**ACTIVITY**
In the entries below, count the lines holding "computer". Reply with the number only.

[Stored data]
***

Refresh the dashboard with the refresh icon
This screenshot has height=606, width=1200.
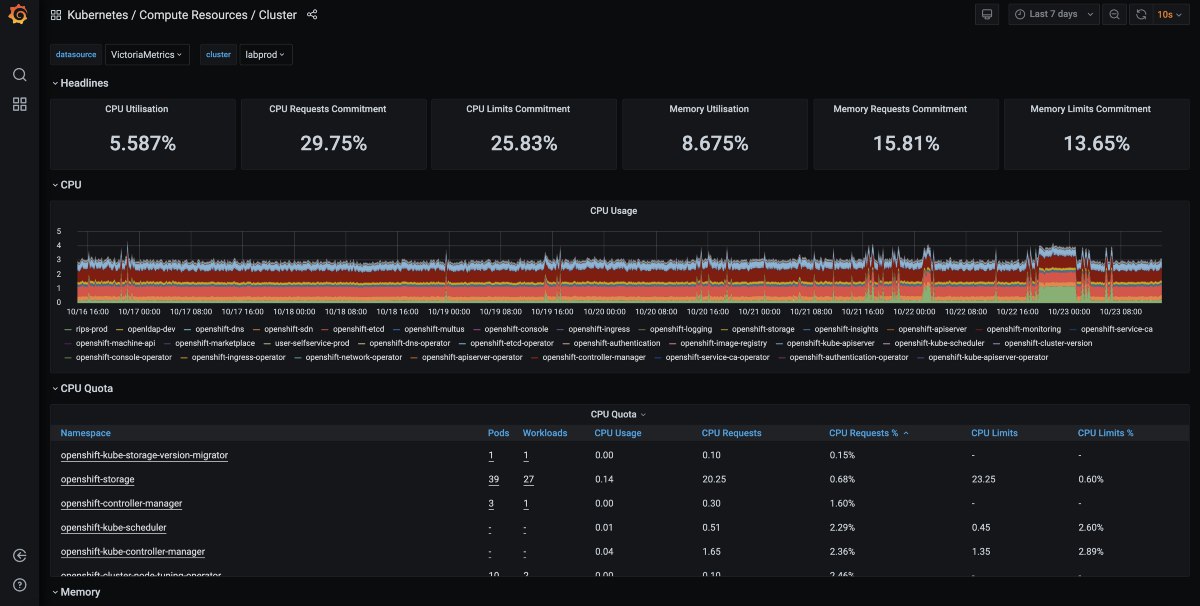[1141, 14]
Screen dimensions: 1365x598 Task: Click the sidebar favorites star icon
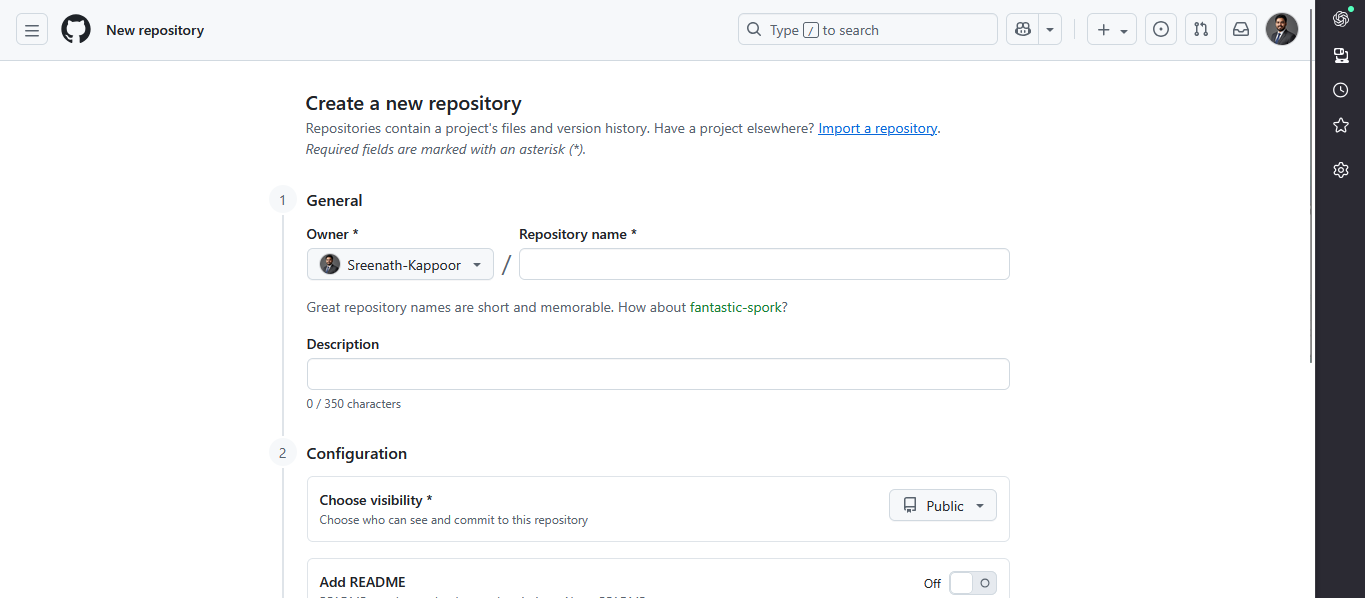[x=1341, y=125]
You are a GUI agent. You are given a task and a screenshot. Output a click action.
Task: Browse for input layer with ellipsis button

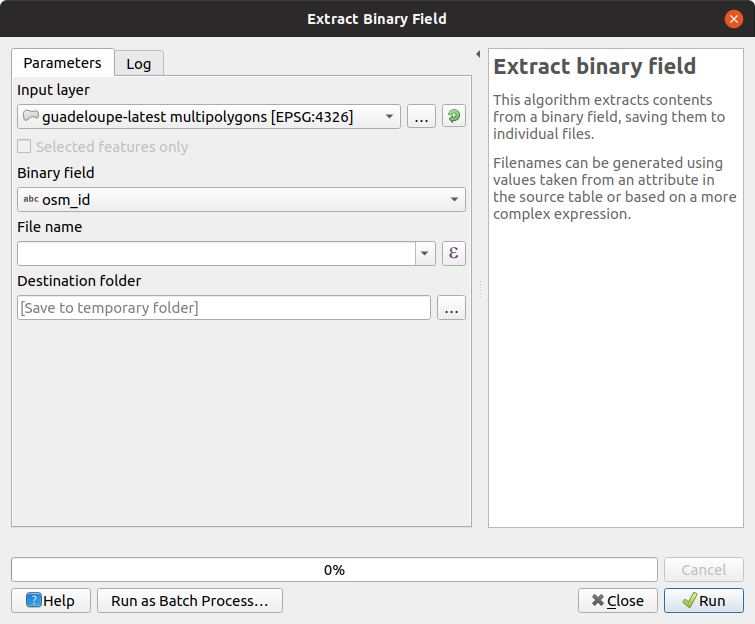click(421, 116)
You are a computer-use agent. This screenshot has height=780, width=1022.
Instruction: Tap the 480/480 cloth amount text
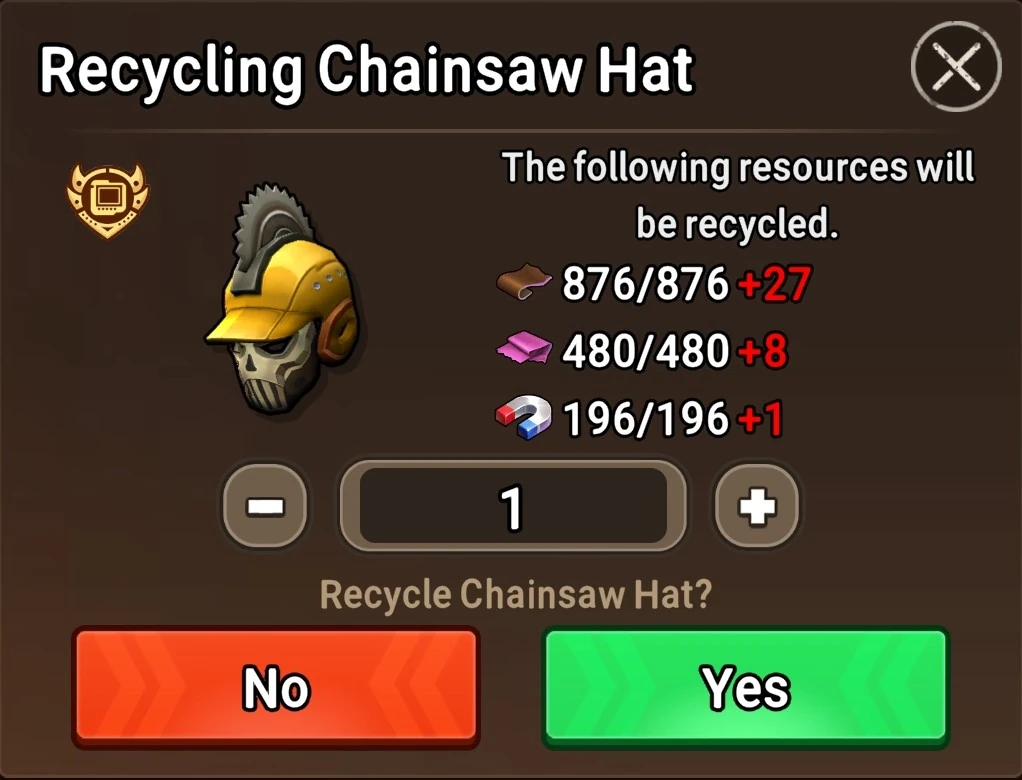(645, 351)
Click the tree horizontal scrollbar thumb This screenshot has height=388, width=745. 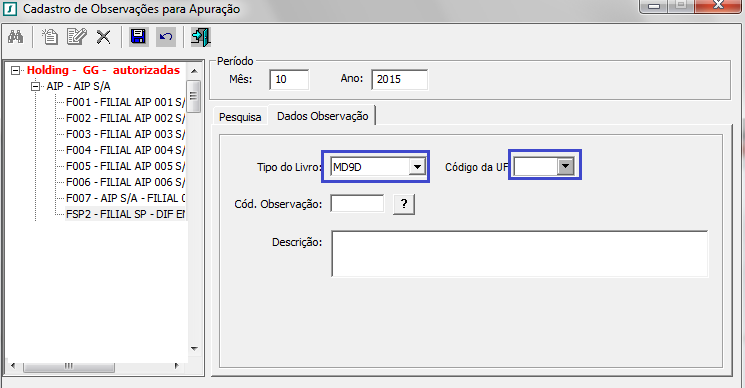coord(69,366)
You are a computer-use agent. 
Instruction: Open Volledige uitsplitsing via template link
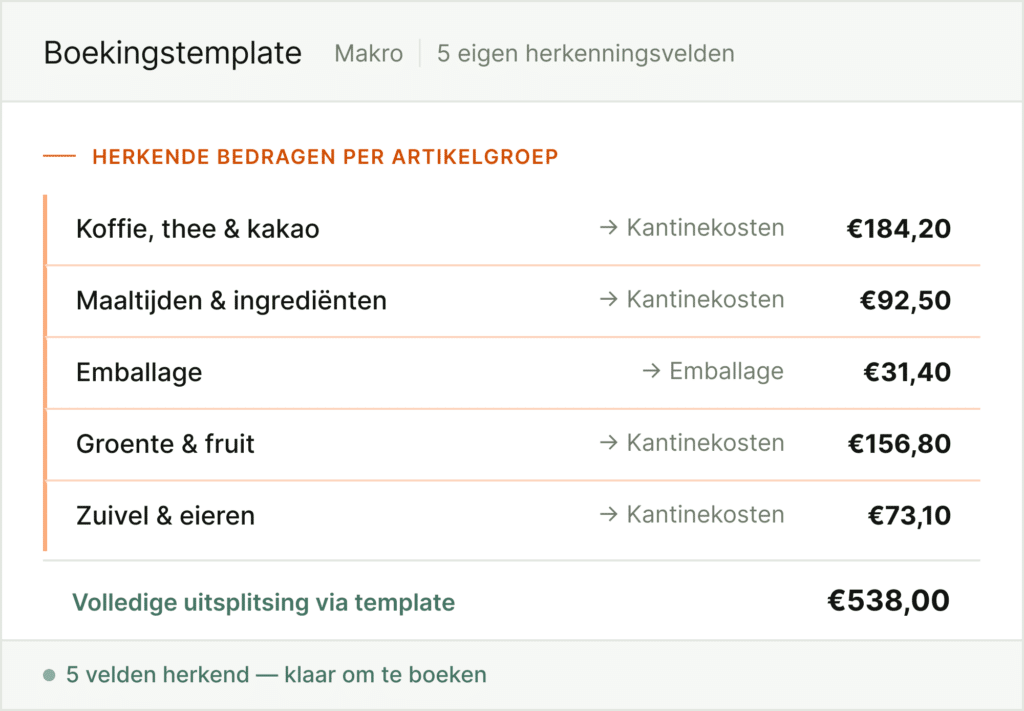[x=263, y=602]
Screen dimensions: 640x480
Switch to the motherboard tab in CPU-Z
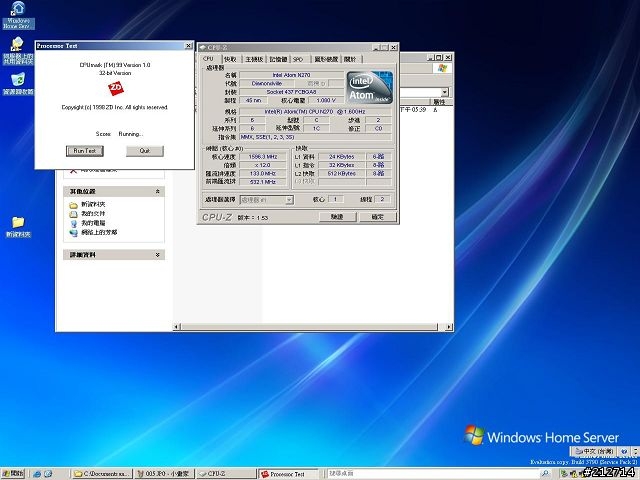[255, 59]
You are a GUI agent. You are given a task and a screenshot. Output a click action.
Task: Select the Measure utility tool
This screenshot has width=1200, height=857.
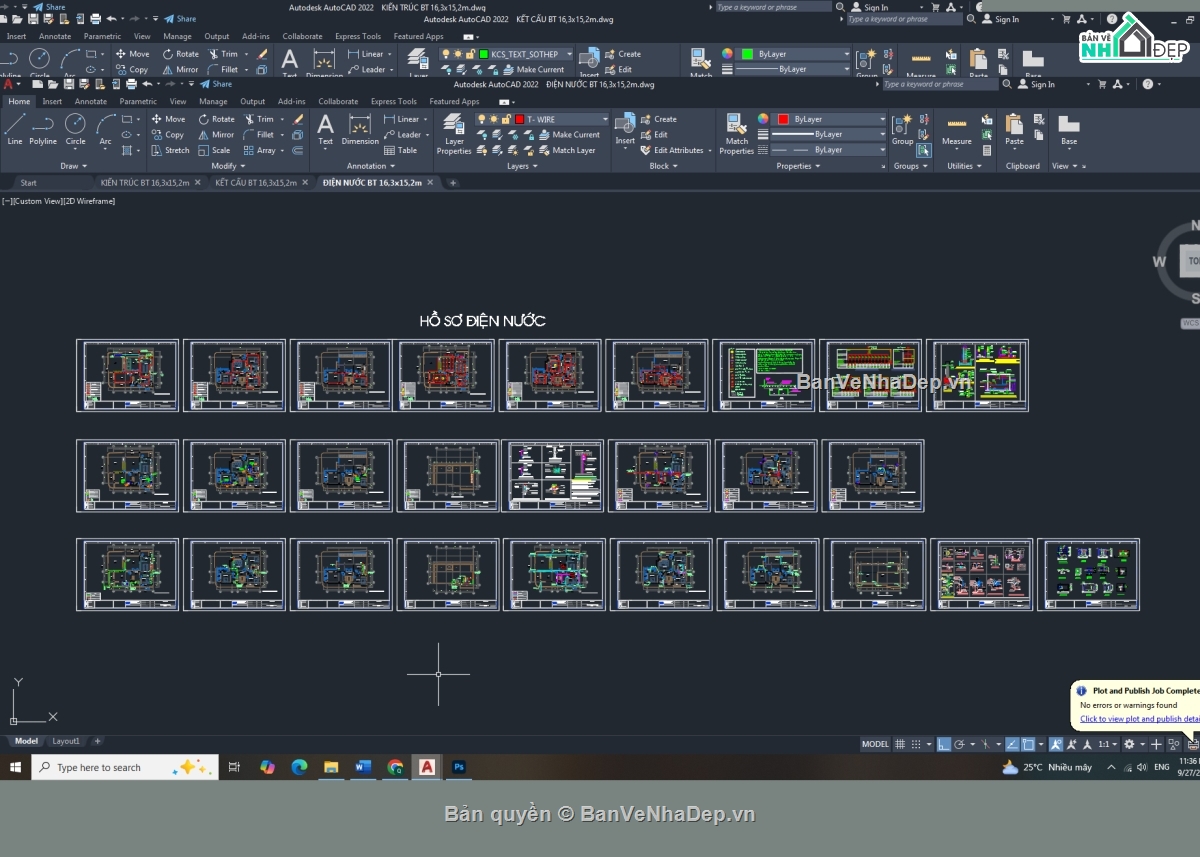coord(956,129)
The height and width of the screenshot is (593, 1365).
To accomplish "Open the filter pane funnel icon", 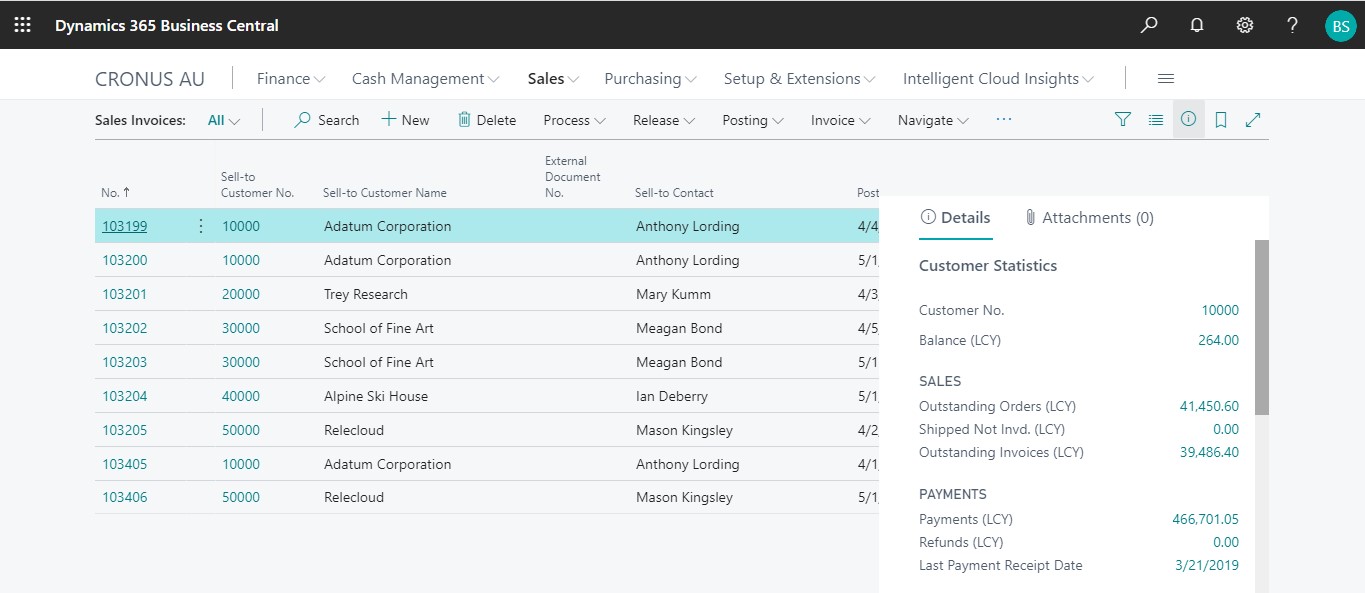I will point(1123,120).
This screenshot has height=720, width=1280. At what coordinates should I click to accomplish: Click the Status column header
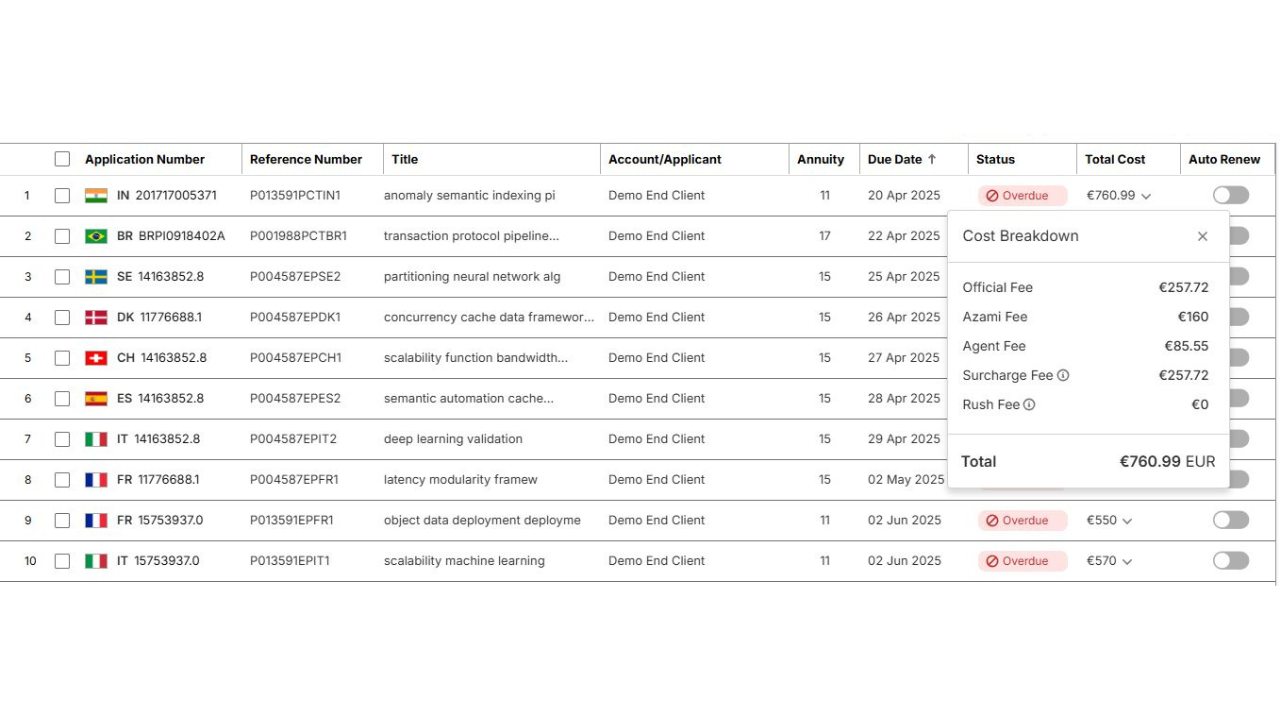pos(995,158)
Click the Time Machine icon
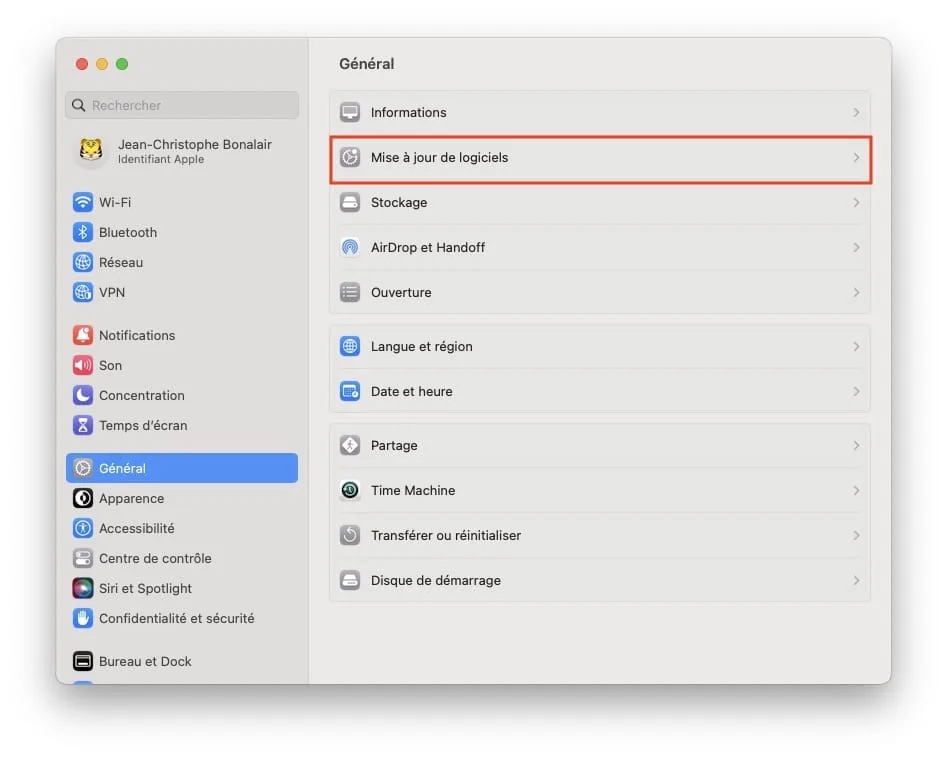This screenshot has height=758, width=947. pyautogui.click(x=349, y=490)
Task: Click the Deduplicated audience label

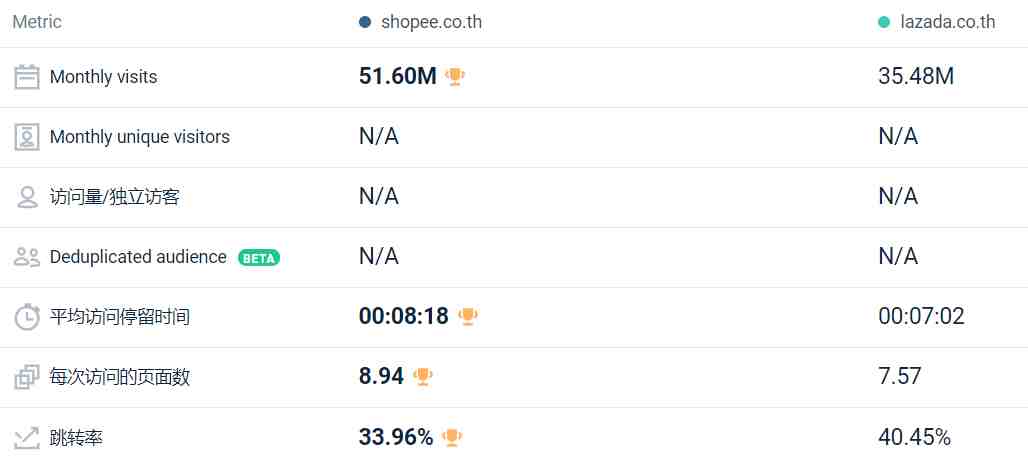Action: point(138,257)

***

**RESULT**
2